» **Activity**:
Lines from the one containing "Task: Click the West Ham club crest" through the last line of the data are to be returned exactly, both ends included, minus any pictures.

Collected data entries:
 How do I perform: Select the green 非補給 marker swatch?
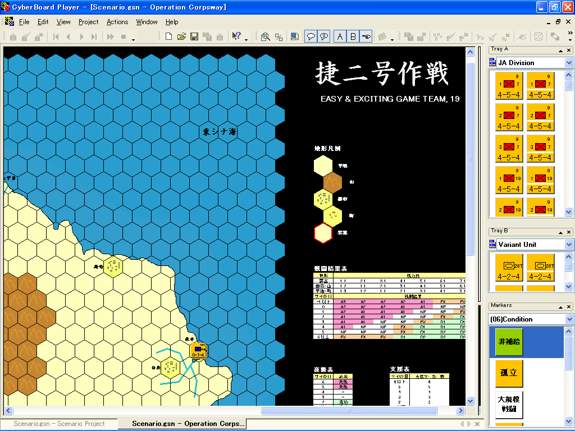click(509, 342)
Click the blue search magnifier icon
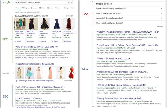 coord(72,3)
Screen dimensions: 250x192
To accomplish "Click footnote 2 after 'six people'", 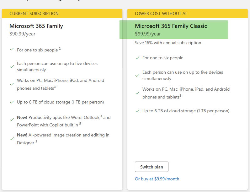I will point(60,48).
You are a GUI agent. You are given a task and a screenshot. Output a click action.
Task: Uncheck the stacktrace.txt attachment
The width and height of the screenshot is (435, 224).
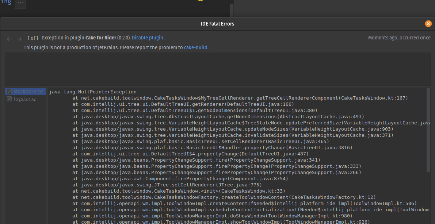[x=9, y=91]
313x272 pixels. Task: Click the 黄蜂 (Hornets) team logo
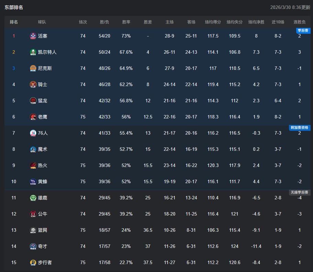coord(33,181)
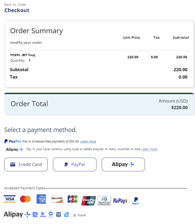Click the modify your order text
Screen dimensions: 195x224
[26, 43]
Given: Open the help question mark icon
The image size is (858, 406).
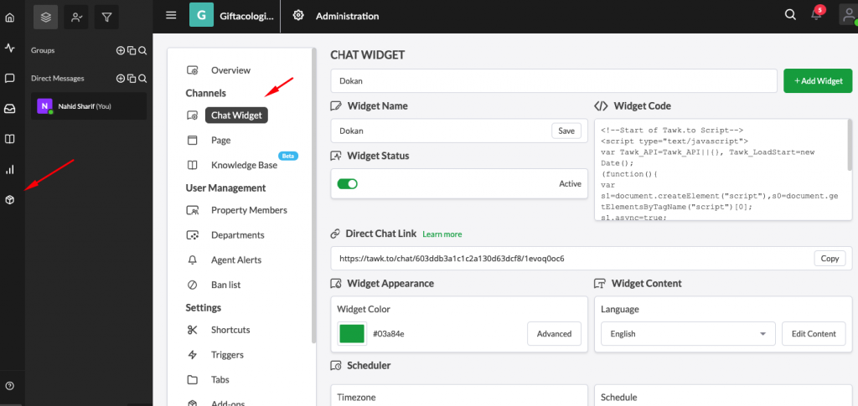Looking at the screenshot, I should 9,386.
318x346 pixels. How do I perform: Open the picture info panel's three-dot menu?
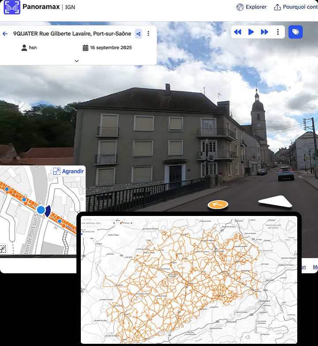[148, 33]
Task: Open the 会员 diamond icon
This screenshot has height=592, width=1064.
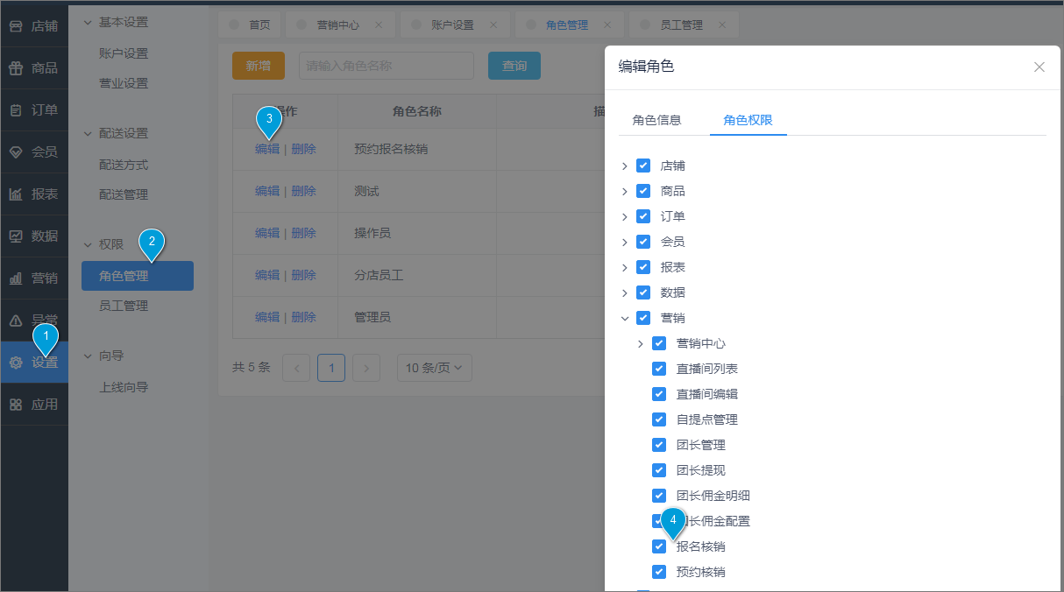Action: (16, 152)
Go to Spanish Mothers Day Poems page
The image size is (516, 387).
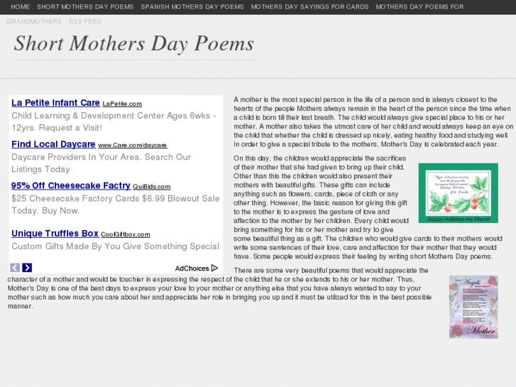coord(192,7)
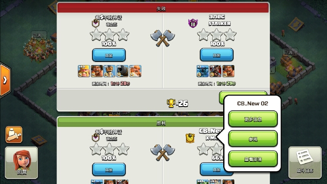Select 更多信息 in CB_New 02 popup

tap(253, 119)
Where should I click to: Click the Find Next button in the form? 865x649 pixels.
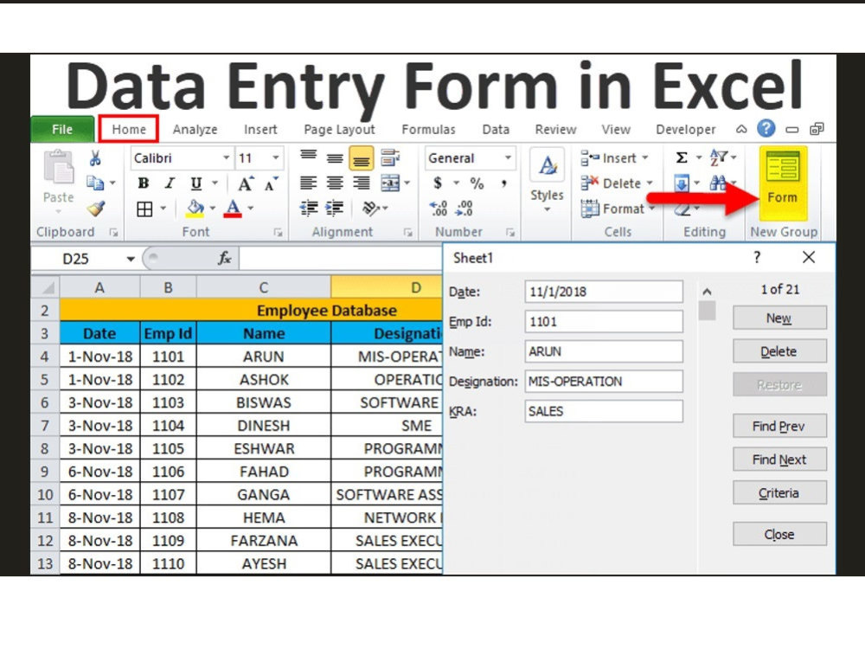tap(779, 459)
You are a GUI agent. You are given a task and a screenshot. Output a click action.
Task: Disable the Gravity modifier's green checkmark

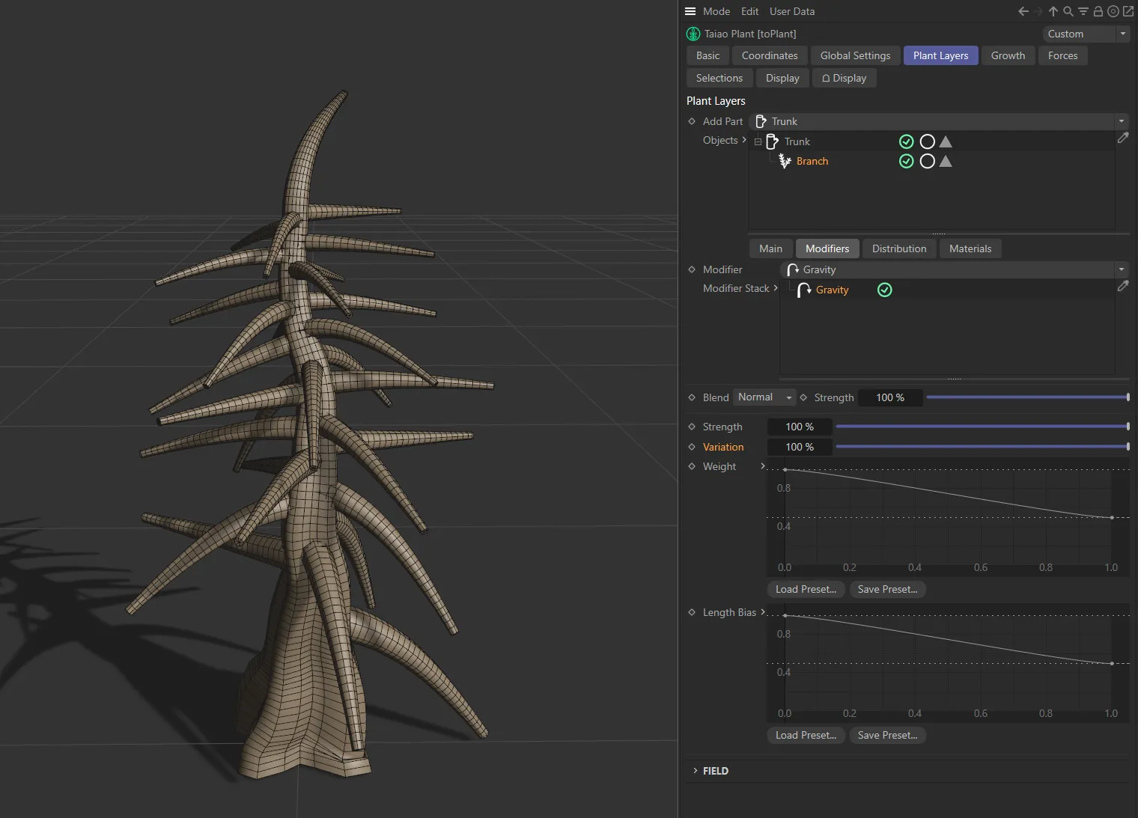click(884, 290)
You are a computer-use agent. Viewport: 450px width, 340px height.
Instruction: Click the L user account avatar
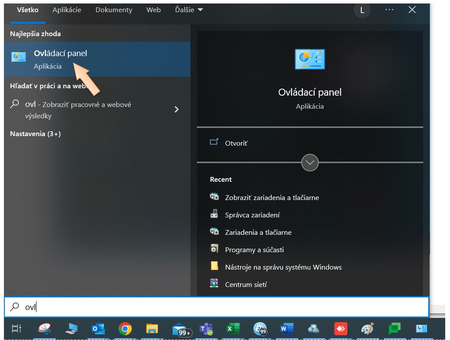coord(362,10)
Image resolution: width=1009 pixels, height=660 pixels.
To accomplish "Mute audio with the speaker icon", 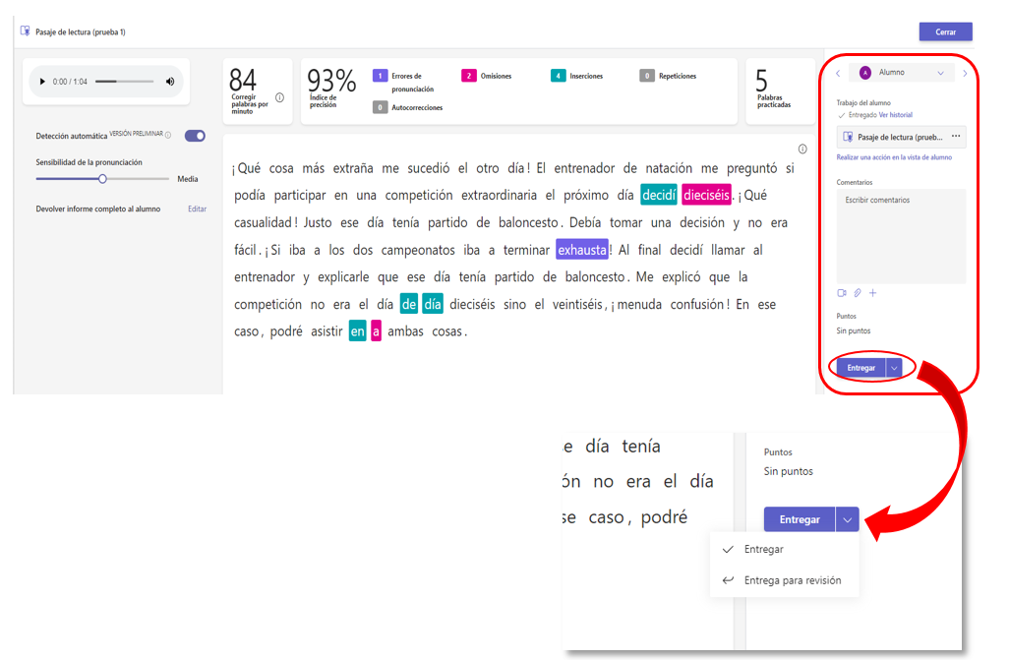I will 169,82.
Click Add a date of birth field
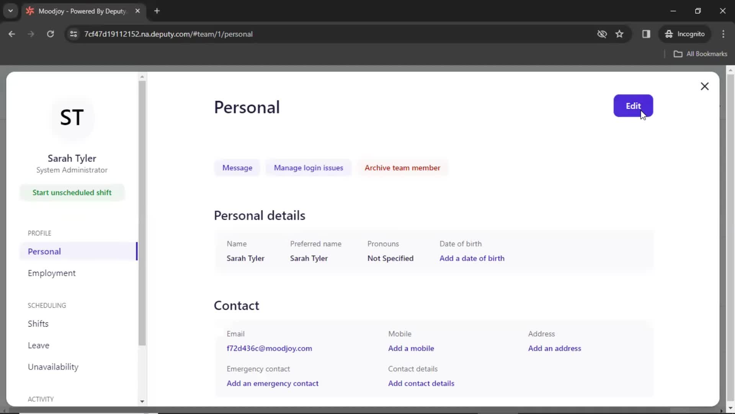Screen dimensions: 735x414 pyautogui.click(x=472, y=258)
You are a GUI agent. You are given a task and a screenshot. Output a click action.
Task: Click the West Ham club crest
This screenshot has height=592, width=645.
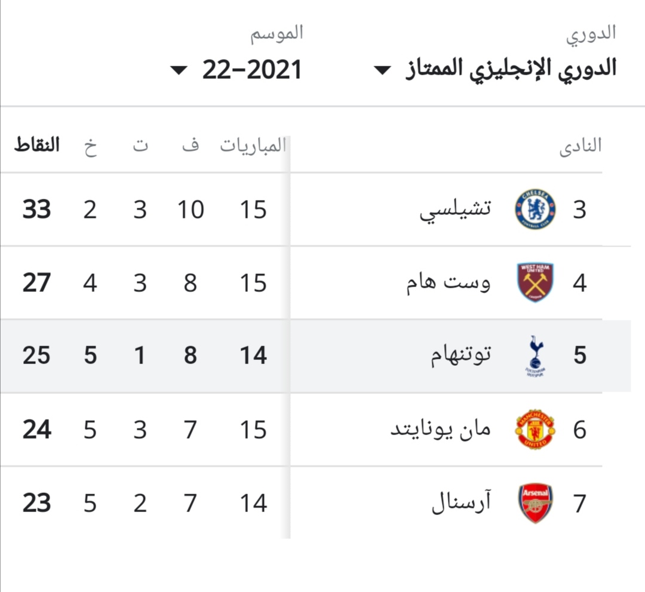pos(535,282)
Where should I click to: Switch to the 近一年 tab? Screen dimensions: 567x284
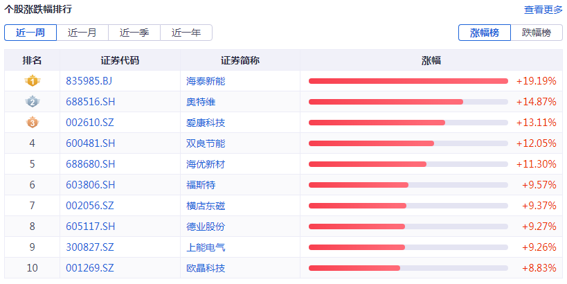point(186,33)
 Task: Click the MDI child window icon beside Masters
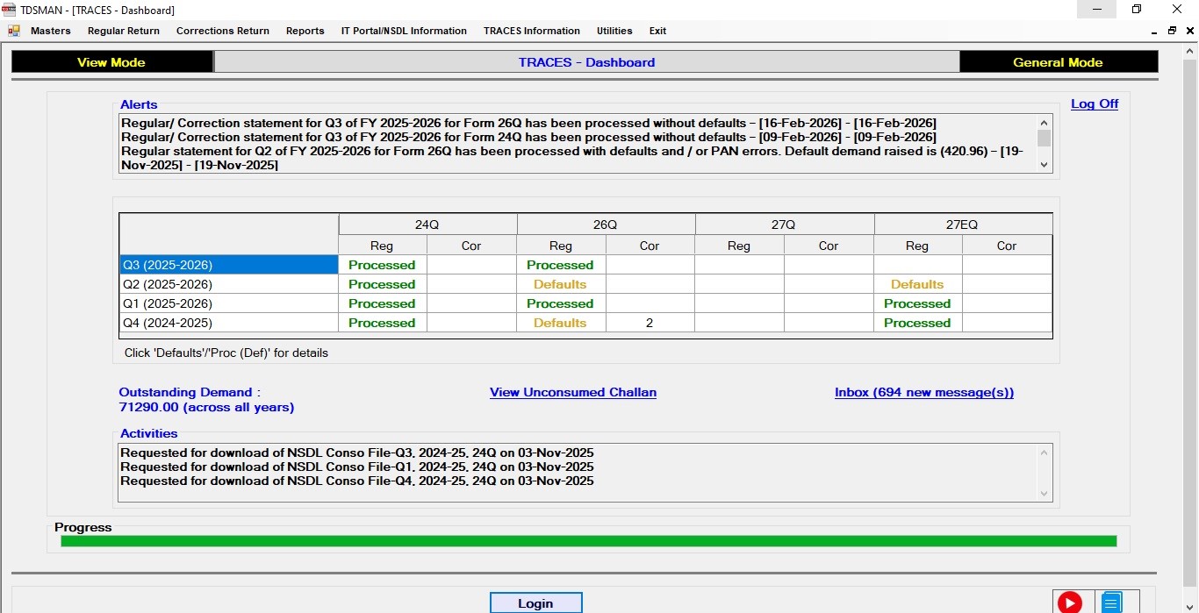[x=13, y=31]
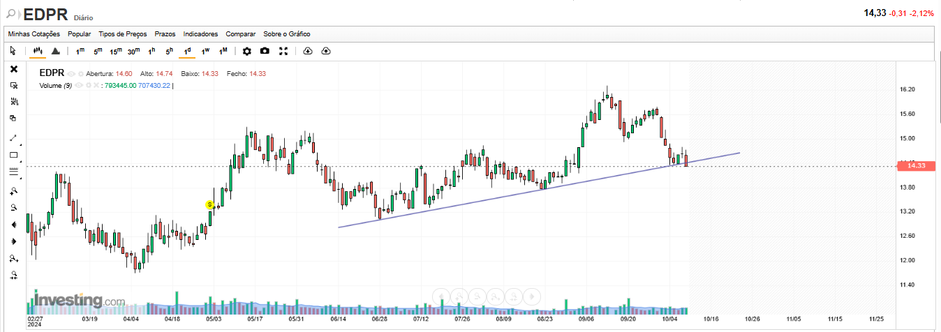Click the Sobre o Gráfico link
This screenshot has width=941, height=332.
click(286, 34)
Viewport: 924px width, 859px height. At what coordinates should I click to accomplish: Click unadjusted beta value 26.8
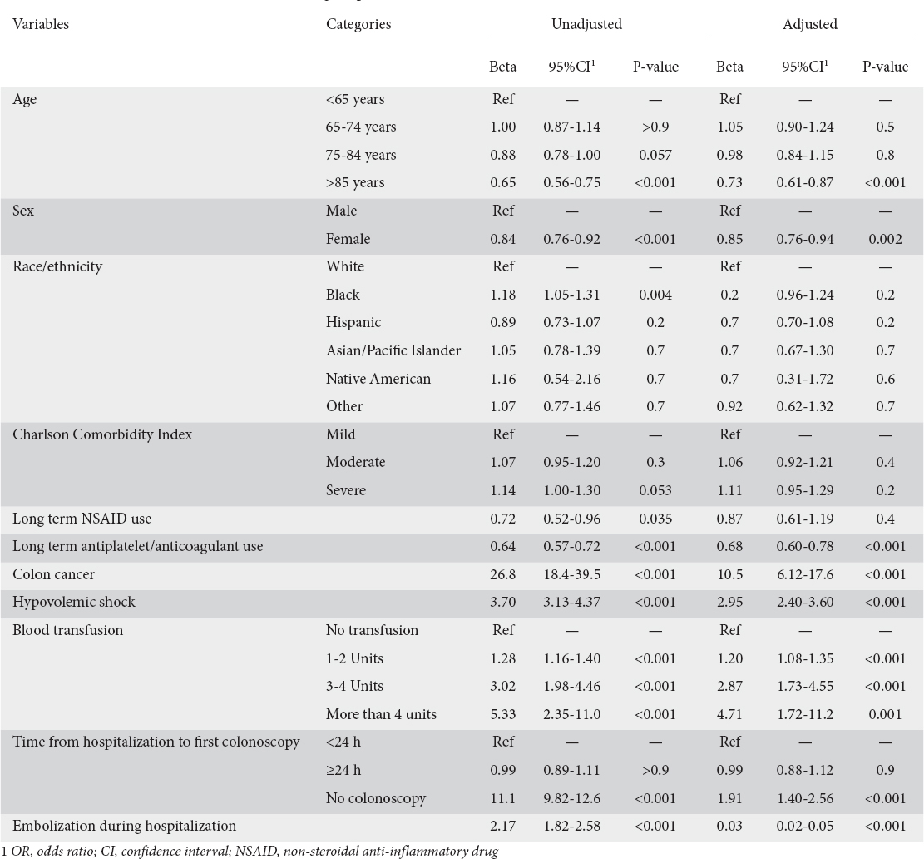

» **Result of the exercise**:
Task: Click the West Ham club crest
This screenshot has height=592, width=645.
pos(535,282)
Where should I click to: Switch to the 近一年 tab? Screen dimensions: 567x284
point(186,33)
 Task: Click the MDI child window icon beside Masters
[x=13, y=31]
Click the Sobre o Gráfico link
This screenshot has width=941, height=332.
click(286, 34)
Viewport: 924px width, 859px height. At what coordinates should I click to accomplish: Click unadjusted beta value 26.8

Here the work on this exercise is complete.